• **Work to be completed**
Scale the material from the line containing "Where should I" down through the line containing "click(328, 600)". Reproduce those lines, requests included, with only the click coordinates in the answers multiplied by 0.4 and rounded to whole numbers (halves rounded up), and omit the pictures.

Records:

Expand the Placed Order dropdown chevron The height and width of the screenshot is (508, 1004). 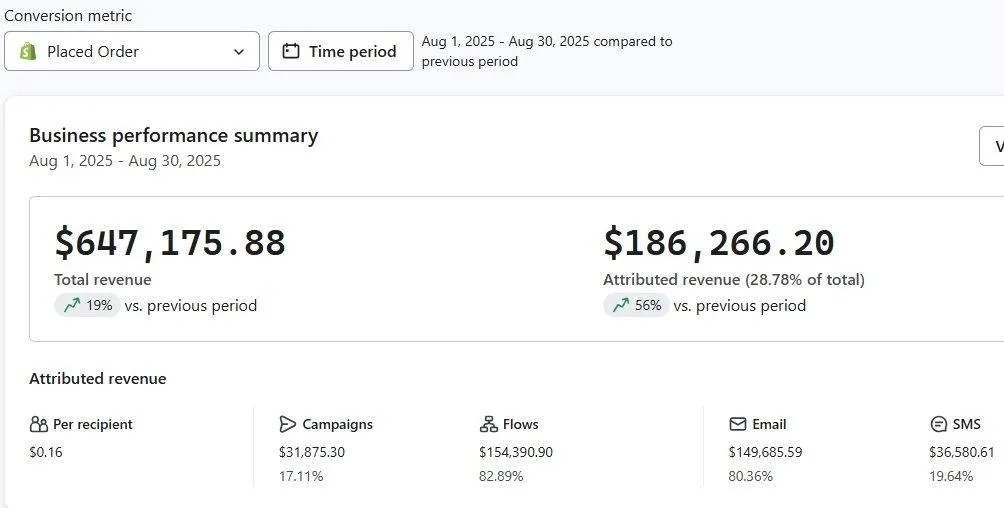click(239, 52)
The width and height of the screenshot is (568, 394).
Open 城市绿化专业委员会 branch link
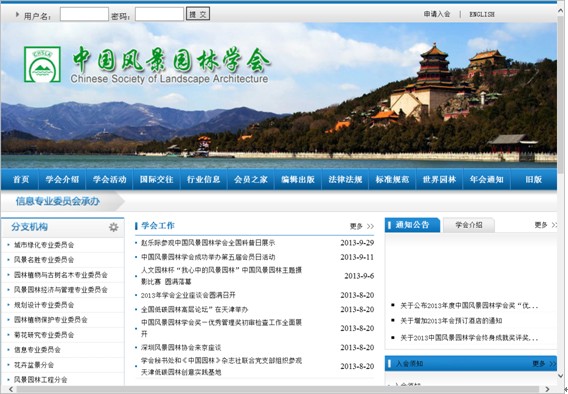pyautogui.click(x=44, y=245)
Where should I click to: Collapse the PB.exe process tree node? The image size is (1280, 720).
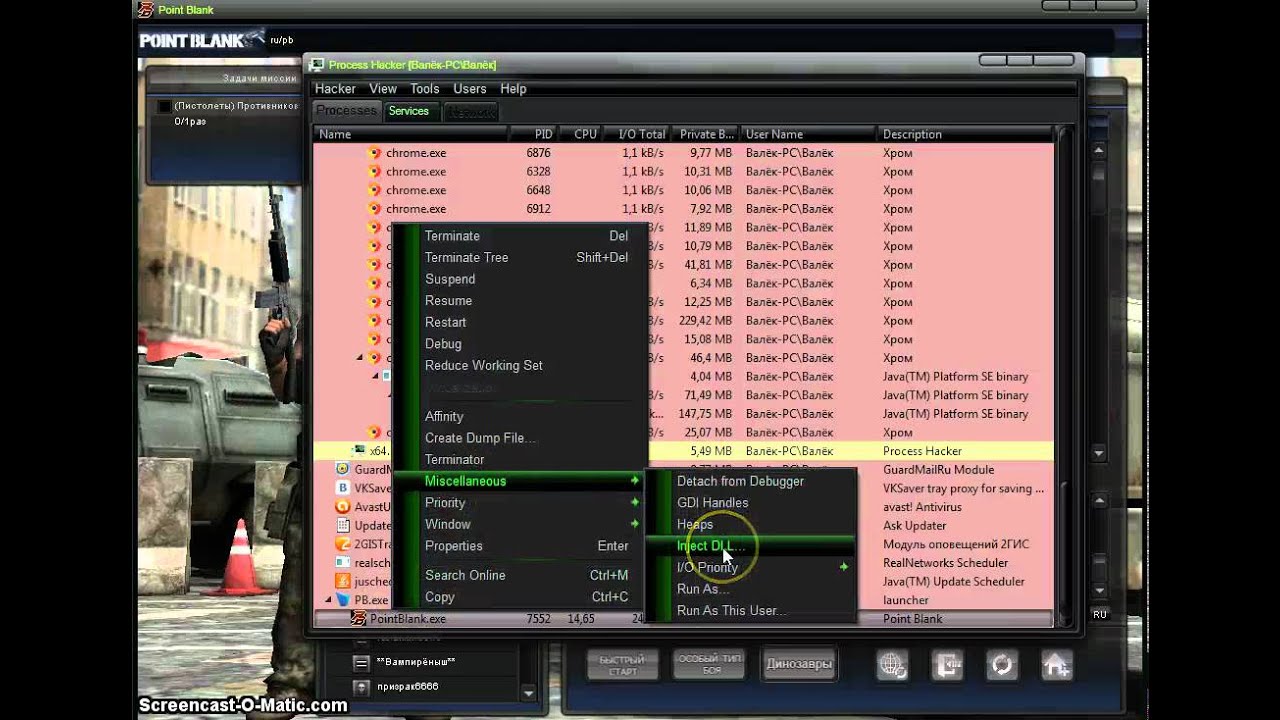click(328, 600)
--
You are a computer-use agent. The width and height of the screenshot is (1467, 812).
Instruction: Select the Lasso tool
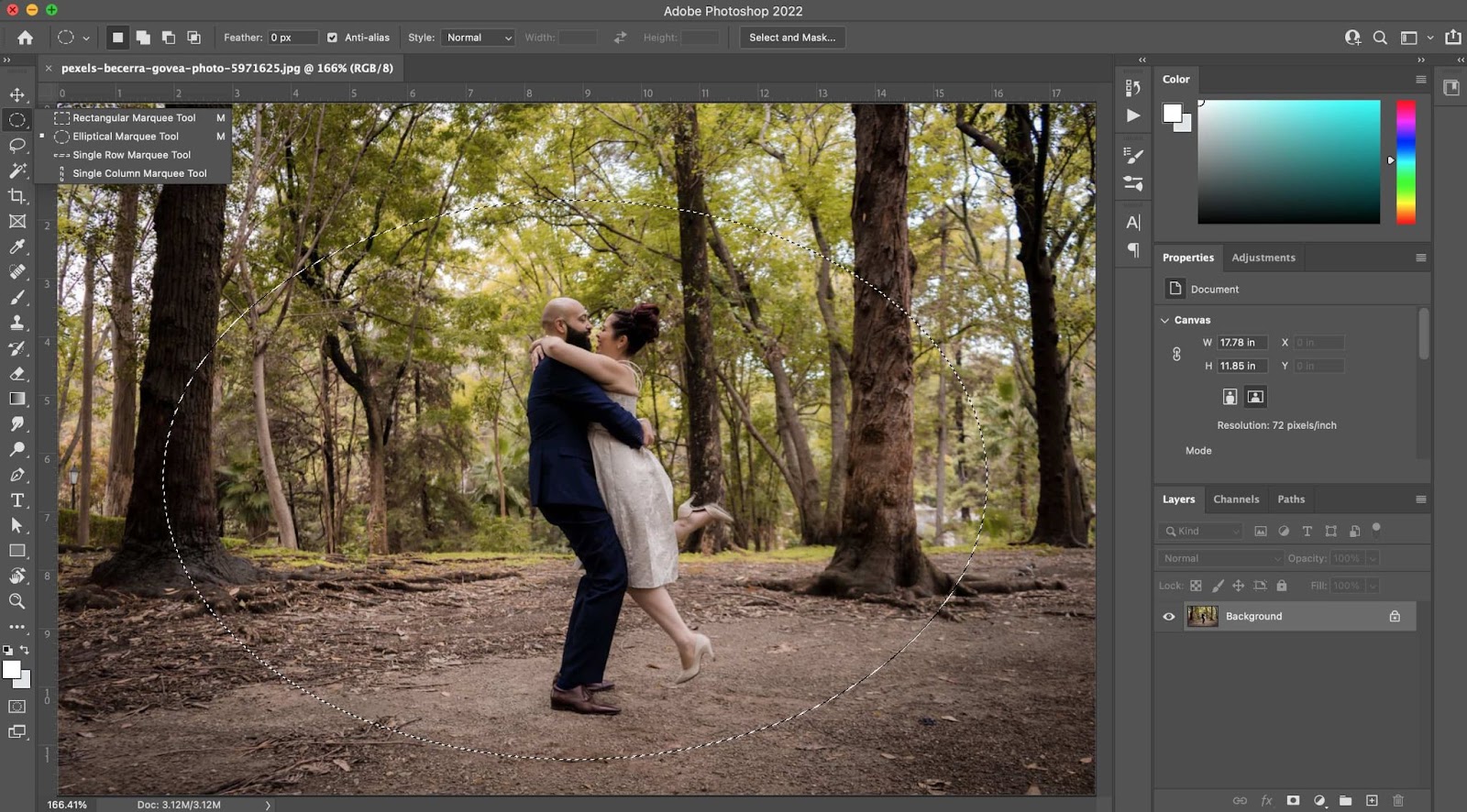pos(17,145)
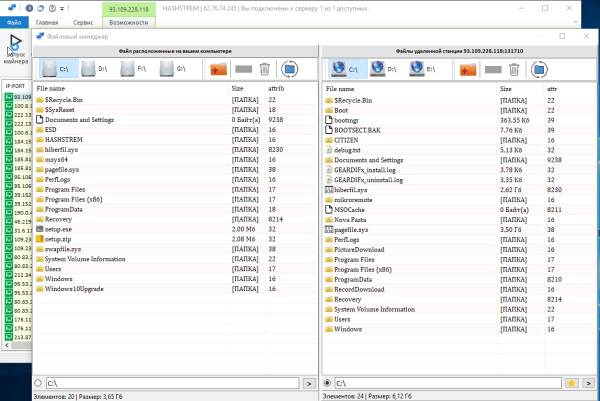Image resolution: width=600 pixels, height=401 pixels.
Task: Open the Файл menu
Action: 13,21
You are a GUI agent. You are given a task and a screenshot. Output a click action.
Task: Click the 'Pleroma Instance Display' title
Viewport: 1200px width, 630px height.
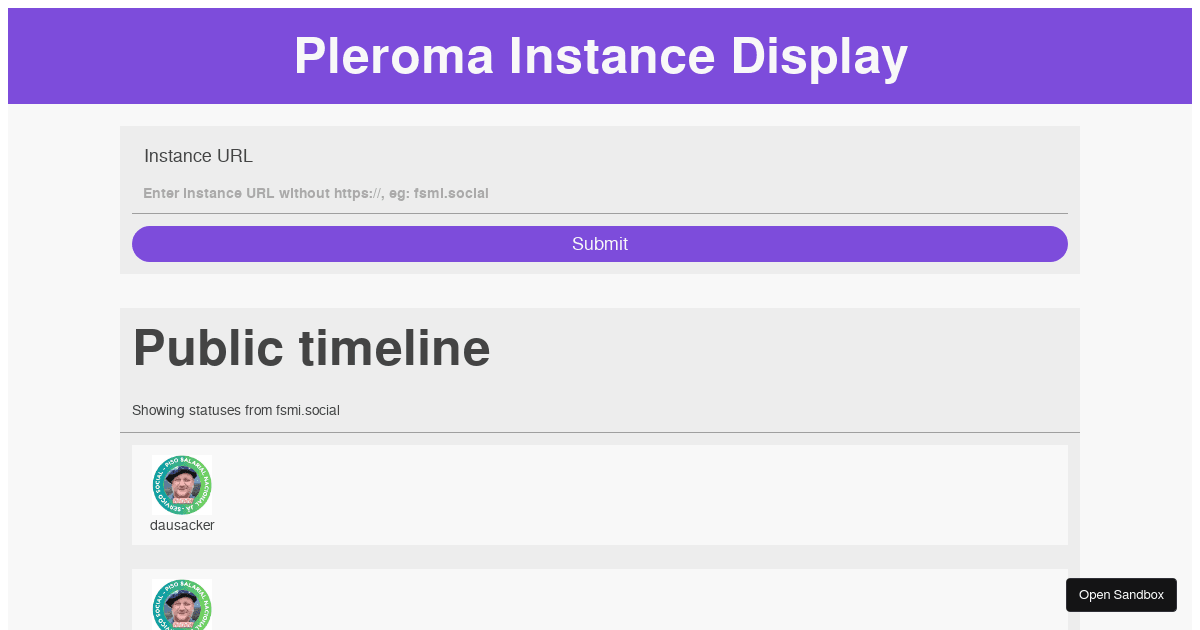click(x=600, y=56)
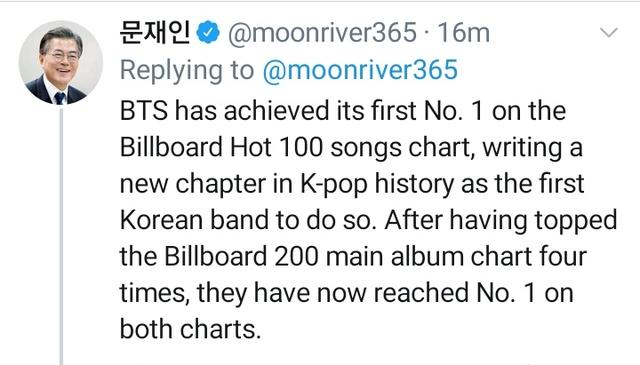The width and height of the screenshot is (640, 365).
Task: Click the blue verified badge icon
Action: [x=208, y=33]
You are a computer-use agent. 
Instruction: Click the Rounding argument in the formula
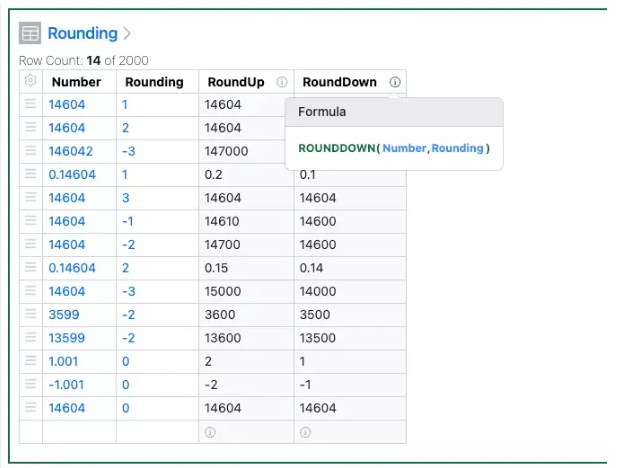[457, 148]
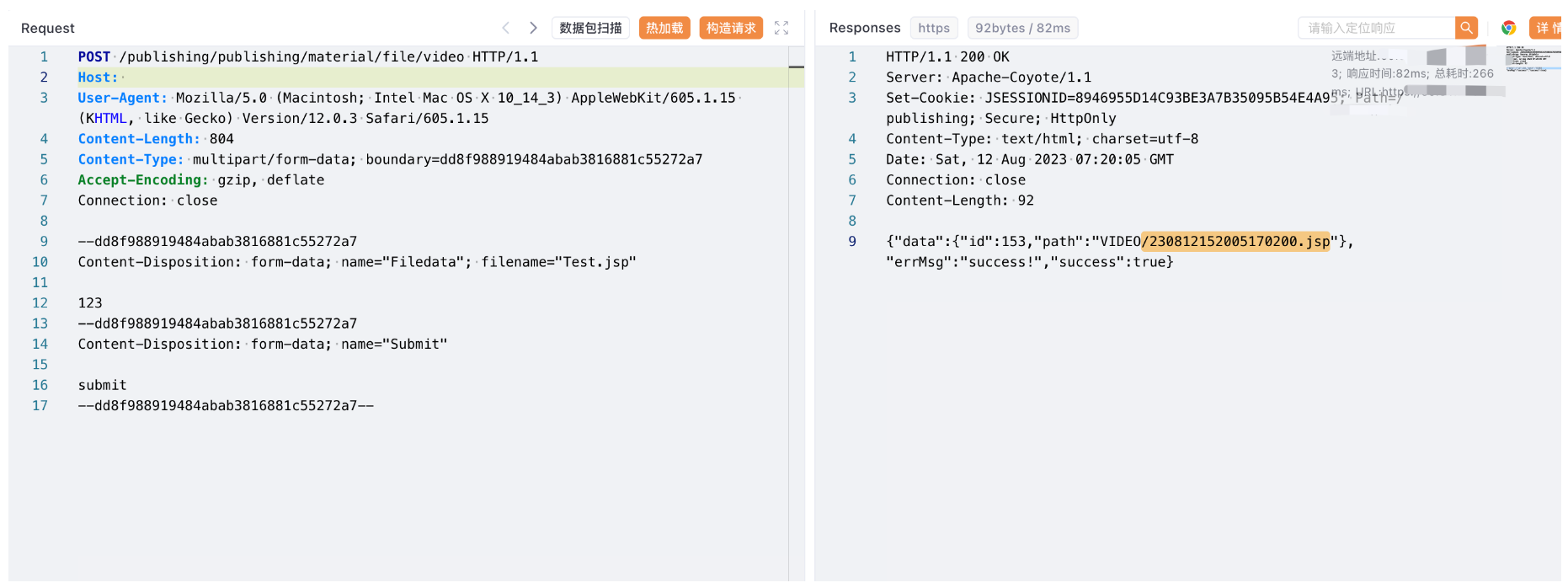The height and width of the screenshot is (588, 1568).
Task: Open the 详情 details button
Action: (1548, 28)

• **Exercise result**
Where should I click to: Collapse the PB.exe process tree node? The image size is (1280, 720).
click(131, 240)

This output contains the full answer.